Deixemos que o próprio Dr. Seamands descreva a parte final desta experiência:

“Nosso trabalho com Don levou mais de um ano. Durante esse período conseguimos sanar muitas de suas lembranças dolorosas, e reformular novas maneiras de enfrentar a realidade. Ele fez tudo o que lhe era pedido; fez anotações diárias acerca de seus sentimentos, leu bons livros, ouviu fitas, memorizou muitos textos bíblicos e dedicou bastante tempo à oração, com petições específicas e positivas. A cura não se deu da noite para o dia, mas graças a Deus ela veio. Devagar, mas sem falhar, Don foi descobrindo o amor através da incrível e incondicional aceitação de Deus para com Ele, como pessoa. Suas depressões foram-se tornando cada vez menos freqüentes. E ele não teve que se esforçar muito para livrar-se delas; elas mesmas foram cessando, como folhas mortas caem de uma árvore, na primavera, quando nascem as novas. Ele conseguiu aprender a controlar melhor suas ações e pensamentos. Afinal suas depressões cessaram, e hoje ele tem apenas os altos e baixos normais a todos nós. E sempre que encontro Don sozinho, ele sorri e diz: “Doutor, ainda parece que é bom demais para ser verdade, mas é verdade!”

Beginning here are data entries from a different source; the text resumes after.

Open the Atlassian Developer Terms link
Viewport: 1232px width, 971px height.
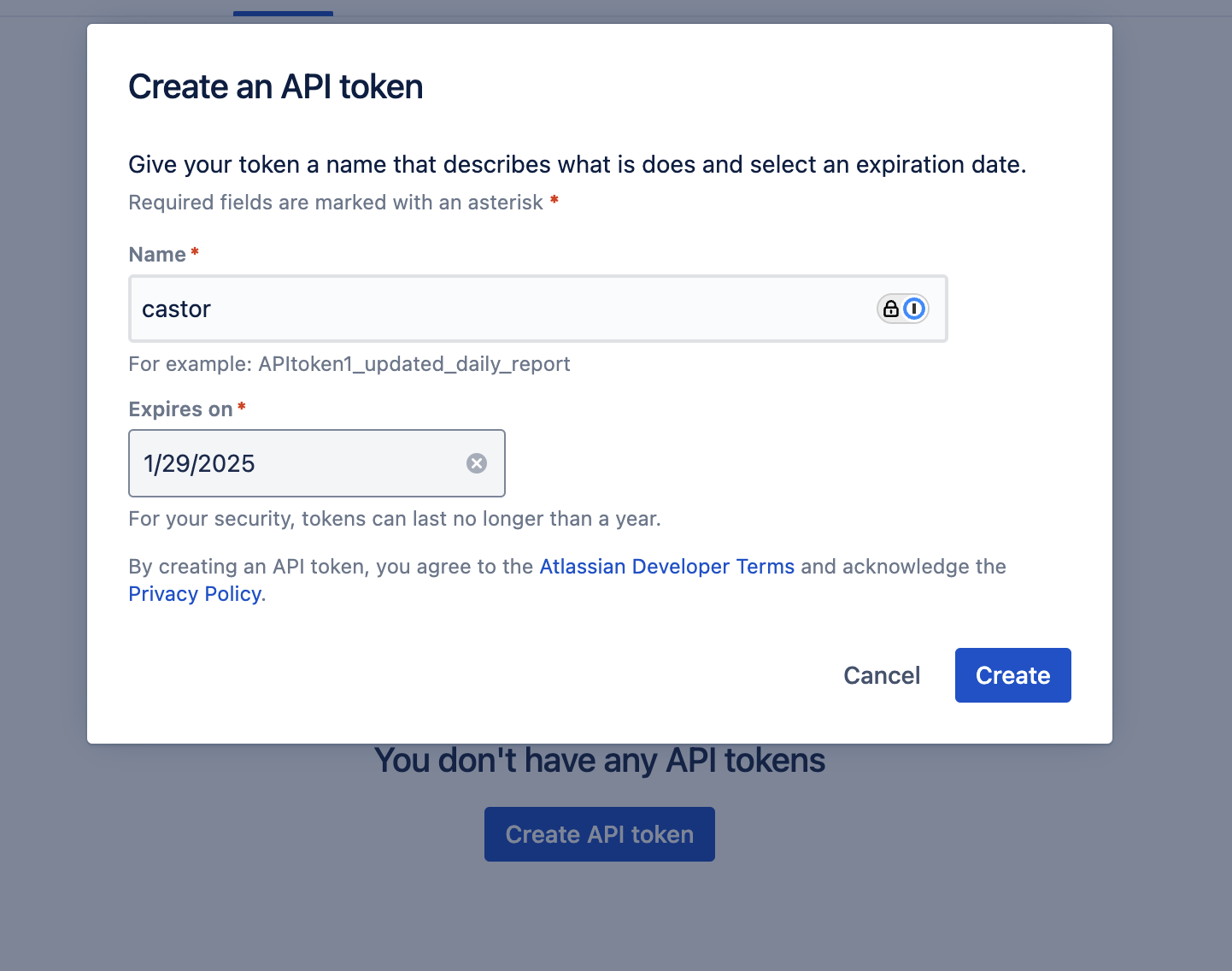click(666, 567)
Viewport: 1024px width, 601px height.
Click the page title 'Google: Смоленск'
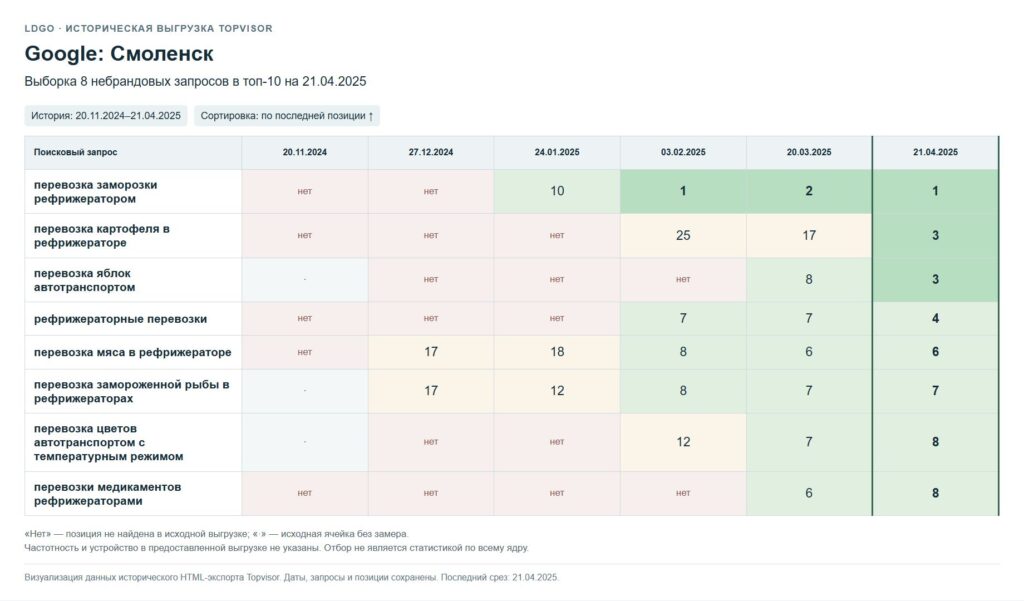(119, 54)
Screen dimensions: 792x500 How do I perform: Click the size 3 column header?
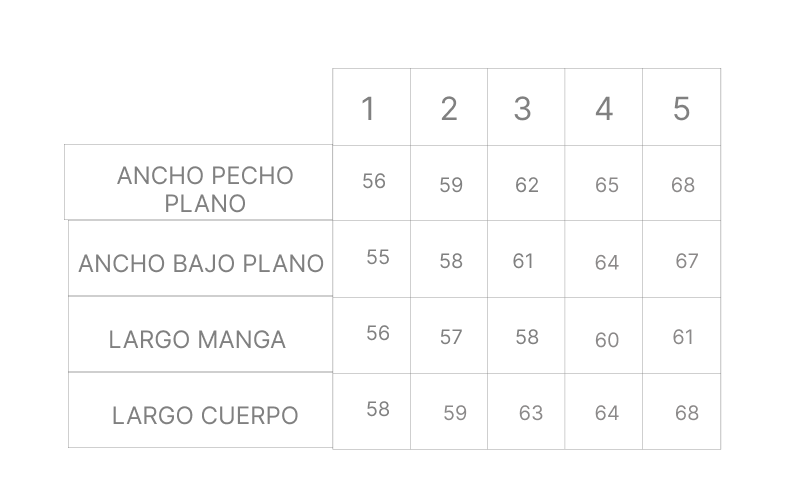click(x=522, y=108)
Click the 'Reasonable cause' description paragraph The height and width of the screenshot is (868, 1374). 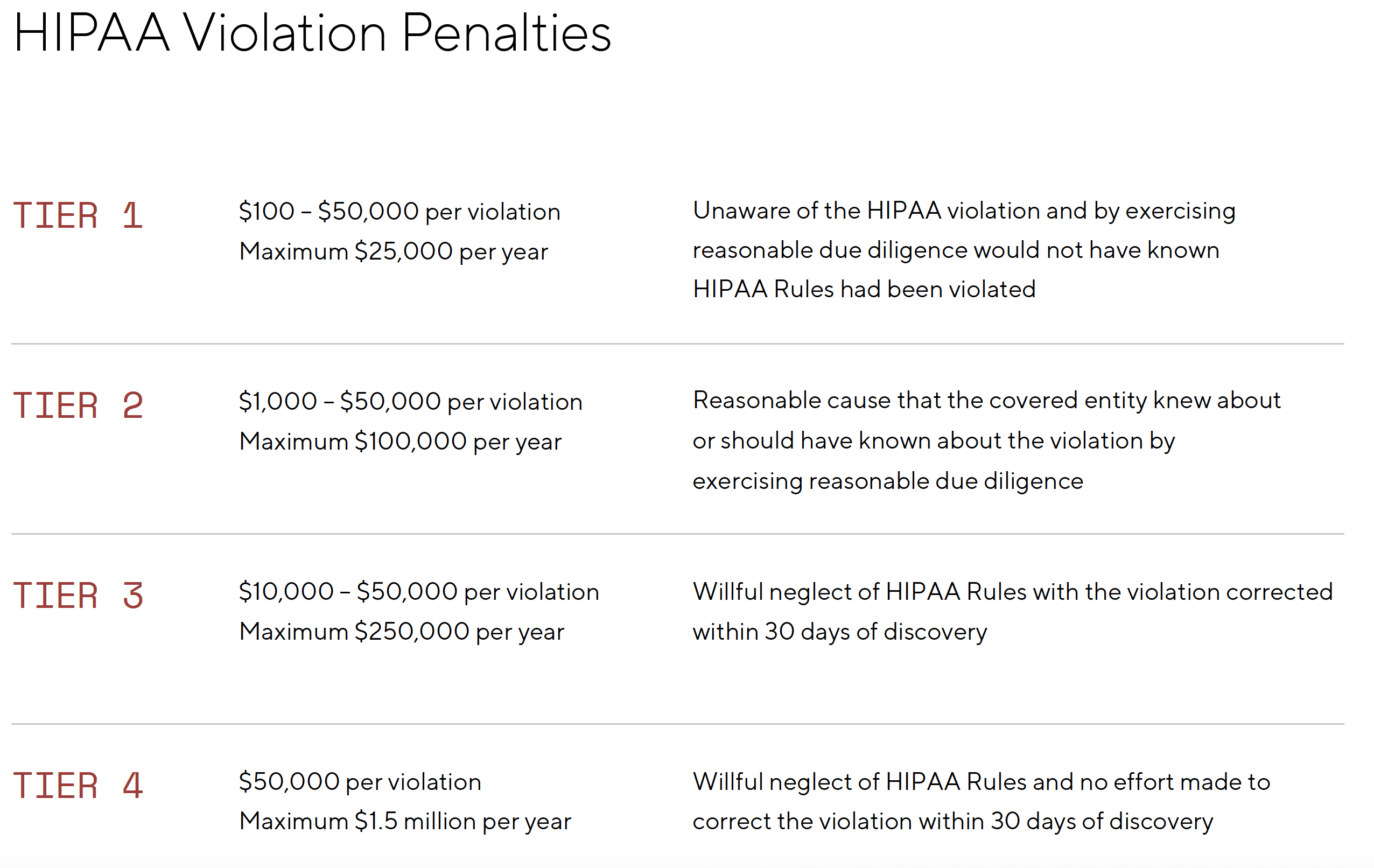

Prezado leitor, o segredo da paz interior e da felicidade cristã está em aceitar o terno convite de Jesus: “Vinde a Mim, todos os que estais cansados e oprimidos, e Eu vos aliviarei. Tomai sobre vós o Meu jugo, e aprendei de Mim que sou manso e humilde de coração; e encontrareis descanso para as vossas almas. Porque o Meu jugo é suave e o Meu fardo é leve.” Mat. 11:28-30.
Experimente. Há de raiar um novo dia em sua vida!

Tércio Sarli
Fonte: Revista Adventista ,  jun 1989 . pg 13.